Start to Finish: 50 to 60 minutes Servings: 6 to 10 Difficulty level: Intermediate
A quiche is a flexible thing. Its richness and texture can be varied to suit your personal taste or waistline, and you can let your imagination run wild with colorful and tasty add-ins. An exception to this general rule is quiche Lorraine, the most iconic of them all. Its ingredients are defined by tradition, and change relatively little between cooks.
Adapted from Larousse Gastronomique
- 6 to 8 slices of bacon
- Prepared pie crust, homemade or store bought
- 4 eggs
- 2 cups heavy cream
- Salt and pepper to taste
- Pinch of nutmeg
- 2 tablespoons cold butter, cut into small pieces (optional)
Blanch the bacon by simmering it for 2 to 3 minutes in hot water, then drain it and fry until crisp. Blot any excess fat, and cut the bacon into bite-sized pieces. Set it aside while you prepare the rest of the quiche.
Heat the oven to 375 degrees Fahrenheit. As it warms, roll the pie crust and transfer it to a metal or ceramic quiche pan. Press the dough firmly into the corners and fluted edges of the pan, then line it with a sheet of parchment paper. Weigh down the paper with dry beans or pie weights, and par-bake it for 10 to 12 minutes.
Whisk the eggs until they're well mixed but not frothy, then add the cream and seasonings.
Remove the par-baked crust from the oven, and lift out the parchment liner. Arrange the bacon evenly on the crust, and add the cubed butter if you've chosen to use it.
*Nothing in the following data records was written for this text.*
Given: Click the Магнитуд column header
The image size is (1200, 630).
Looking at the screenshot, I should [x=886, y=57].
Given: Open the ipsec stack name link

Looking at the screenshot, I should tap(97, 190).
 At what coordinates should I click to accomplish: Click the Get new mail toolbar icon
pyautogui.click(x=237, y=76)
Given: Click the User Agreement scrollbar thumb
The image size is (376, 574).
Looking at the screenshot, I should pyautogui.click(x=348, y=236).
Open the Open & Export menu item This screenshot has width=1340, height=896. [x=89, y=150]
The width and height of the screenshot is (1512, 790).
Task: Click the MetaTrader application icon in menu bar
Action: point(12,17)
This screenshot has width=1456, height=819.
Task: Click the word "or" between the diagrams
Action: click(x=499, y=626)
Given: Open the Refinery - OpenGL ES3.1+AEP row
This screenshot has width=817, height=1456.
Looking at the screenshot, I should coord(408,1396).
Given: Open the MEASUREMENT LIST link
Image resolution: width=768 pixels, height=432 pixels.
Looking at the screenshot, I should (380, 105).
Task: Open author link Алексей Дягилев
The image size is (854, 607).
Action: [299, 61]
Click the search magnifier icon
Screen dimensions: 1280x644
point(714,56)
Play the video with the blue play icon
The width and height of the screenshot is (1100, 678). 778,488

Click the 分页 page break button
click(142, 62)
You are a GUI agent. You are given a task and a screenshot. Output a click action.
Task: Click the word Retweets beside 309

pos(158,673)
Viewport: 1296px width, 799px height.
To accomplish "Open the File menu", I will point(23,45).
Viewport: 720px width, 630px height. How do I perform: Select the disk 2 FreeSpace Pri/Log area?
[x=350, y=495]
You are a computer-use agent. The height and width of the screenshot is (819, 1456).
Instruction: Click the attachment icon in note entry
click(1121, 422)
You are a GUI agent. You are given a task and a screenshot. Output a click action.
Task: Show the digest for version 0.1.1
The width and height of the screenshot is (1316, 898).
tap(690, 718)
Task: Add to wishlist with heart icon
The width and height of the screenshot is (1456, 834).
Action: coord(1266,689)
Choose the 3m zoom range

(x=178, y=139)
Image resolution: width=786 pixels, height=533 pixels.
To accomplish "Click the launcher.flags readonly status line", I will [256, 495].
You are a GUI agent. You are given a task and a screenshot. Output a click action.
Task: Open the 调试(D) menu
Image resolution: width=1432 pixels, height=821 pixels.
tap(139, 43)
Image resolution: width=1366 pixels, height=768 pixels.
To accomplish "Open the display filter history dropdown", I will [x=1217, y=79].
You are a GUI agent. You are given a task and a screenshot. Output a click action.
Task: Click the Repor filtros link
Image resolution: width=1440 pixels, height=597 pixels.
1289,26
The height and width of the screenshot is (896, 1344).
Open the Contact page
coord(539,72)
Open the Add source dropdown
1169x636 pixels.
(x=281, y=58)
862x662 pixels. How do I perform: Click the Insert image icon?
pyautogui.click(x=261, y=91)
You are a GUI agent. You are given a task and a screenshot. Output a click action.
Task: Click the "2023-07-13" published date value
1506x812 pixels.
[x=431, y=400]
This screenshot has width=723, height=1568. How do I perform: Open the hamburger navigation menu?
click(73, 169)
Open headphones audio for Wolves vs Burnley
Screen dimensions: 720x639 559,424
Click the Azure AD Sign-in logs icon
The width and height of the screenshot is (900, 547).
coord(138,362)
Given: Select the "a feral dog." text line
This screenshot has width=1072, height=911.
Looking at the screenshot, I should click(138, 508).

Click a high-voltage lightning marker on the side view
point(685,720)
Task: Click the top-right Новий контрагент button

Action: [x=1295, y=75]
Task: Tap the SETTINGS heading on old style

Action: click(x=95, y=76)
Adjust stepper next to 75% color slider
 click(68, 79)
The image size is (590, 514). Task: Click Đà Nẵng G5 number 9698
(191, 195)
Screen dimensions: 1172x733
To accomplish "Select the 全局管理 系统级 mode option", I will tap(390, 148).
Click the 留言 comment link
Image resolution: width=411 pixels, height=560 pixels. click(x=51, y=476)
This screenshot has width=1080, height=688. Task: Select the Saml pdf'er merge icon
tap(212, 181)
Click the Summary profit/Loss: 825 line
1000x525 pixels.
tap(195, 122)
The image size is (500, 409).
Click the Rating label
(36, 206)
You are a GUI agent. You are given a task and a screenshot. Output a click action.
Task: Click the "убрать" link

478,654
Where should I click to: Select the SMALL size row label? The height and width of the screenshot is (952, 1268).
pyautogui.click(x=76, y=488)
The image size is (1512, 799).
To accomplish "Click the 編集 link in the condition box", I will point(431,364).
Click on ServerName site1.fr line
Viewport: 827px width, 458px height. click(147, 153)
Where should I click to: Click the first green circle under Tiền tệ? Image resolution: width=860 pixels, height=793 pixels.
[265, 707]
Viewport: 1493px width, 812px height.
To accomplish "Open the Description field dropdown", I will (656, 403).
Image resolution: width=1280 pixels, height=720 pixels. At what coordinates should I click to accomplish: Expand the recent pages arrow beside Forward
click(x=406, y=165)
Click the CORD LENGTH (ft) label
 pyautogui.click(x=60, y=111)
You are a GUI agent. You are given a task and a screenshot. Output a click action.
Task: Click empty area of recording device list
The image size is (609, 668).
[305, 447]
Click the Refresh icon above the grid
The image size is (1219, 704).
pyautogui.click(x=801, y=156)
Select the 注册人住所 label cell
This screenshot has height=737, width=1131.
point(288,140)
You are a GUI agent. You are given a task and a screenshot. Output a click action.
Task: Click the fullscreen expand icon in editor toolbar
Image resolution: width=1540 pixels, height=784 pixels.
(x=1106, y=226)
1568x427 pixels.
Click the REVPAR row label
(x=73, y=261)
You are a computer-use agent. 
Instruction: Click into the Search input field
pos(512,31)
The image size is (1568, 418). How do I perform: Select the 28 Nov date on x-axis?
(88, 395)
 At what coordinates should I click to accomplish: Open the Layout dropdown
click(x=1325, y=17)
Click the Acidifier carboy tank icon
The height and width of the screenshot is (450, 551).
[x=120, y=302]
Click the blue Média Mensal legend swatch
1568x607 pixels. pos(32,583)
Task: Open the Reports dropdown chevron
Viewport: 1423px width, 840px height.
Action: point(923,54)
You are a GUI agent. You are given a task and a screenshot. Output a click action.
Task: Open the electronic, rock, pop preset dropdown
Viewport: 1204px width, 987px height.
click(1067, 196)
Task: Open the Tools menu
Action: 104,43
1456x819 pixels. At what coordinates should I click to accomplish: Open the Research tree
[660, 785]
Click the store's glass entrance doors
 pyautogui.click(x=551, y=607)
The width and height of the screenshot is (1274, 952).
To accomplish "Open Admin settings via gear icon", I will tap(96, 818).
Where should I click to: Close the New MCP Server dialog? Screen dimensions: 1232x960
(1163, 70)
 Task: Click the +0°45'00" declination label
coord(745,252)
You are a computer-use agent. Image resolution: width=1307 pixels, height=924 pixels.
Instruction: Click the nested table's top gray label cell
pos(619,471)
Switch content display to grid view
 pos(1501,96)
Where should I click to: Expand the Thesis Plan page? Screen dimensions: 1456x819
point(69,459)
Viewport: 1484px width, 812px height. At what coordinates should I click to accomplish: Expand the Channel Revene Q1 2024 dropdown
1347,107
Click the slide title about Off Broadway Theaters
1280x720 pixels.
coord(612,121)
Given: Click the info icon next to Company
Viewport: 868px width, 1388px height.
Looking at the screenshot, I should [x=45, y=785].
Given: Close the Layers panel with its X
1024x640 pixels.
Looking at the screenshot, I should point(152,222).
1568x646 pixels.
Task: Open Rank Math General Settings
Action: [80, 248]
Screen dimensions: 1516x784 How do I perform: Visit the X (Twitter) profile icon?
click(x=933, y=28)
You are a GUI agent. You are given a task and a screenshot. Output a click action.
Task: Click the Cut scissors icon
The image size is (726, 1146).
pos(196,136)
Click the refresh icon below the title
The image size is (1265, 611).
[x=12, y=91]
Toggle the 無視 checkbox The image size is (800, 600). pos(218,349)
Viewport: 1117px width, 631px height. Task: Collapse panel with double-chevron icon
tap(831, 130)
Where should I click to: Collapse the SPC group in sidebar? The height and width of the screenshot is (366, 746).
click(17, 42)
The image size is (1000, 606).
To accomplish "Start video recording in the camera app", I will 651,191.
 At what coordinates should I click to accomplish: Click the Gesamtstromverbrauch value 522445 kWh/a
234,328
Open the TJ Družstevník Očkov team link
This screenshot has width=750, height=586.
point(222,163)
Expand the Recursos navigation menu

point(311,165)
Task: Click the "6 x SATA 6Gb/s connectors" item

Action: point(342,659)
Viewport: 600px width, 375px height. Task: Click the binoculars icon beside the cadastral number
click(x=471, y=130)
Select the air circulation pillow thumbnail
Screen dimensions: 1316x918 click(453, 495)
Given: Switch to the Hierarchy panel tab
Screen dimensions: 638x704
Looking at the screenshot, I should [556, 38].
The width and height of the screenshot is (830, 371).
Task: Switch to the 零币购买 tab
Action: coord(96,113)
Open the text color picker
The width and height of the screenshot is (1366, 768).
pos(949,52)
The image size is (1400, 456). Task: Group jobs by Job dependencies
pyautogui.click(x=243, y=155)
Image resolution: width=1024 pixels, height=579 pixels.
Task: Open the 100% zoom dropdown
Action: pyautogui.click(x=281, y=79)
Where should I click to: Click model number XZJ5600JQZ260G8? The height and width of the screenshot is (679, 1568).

Pour the egg and cream mixture over the bacon.
Return the quiche pan to your oven, and bake it for 25 to 35 minutes or until it's set. Let the quiche cool for at least 10 to 15 minutes before cutting it, otherwise it's difficult to make neat slices.
Tip: To keep spills from dirtying your oven, place a parchment-lined baking sheet under the quiche. The parchment is optional, but means you won't have to clean the pan either.
Serving Your Quiche
The quiche will look and smell wonderful when it leaves the oven, and you'll be tempted to cut into it immediately. That's perfectly fine, though it's more traditional to serve the quiche at room temperature or lightly warmed. The quiche makes an acceptable light meal on its own, or serve it with crusty bread and a green salad. If it's part of a larger meal, you can make the individual slices smaller and provide a larger number of servings.
The Cheese Question, and Other Substitutions
Traditional quiche Lorraine includes no cheese, a surprising omission to many diners. There's no reason you can't add it, if you like cheese in your quiche. Shredded Gruyere is ideal for the purpose, though you can substitute any other cheese you happen to like. You can also use sliced ham in place of the bacon, if you wish. The canonical version of the quiche is admittedly rich to a fault, so you might wish to use half-and-half in place of the heavy cream or replace part of the cream with milk. The quiche's texture changes slightly, but its flavor will be much the same.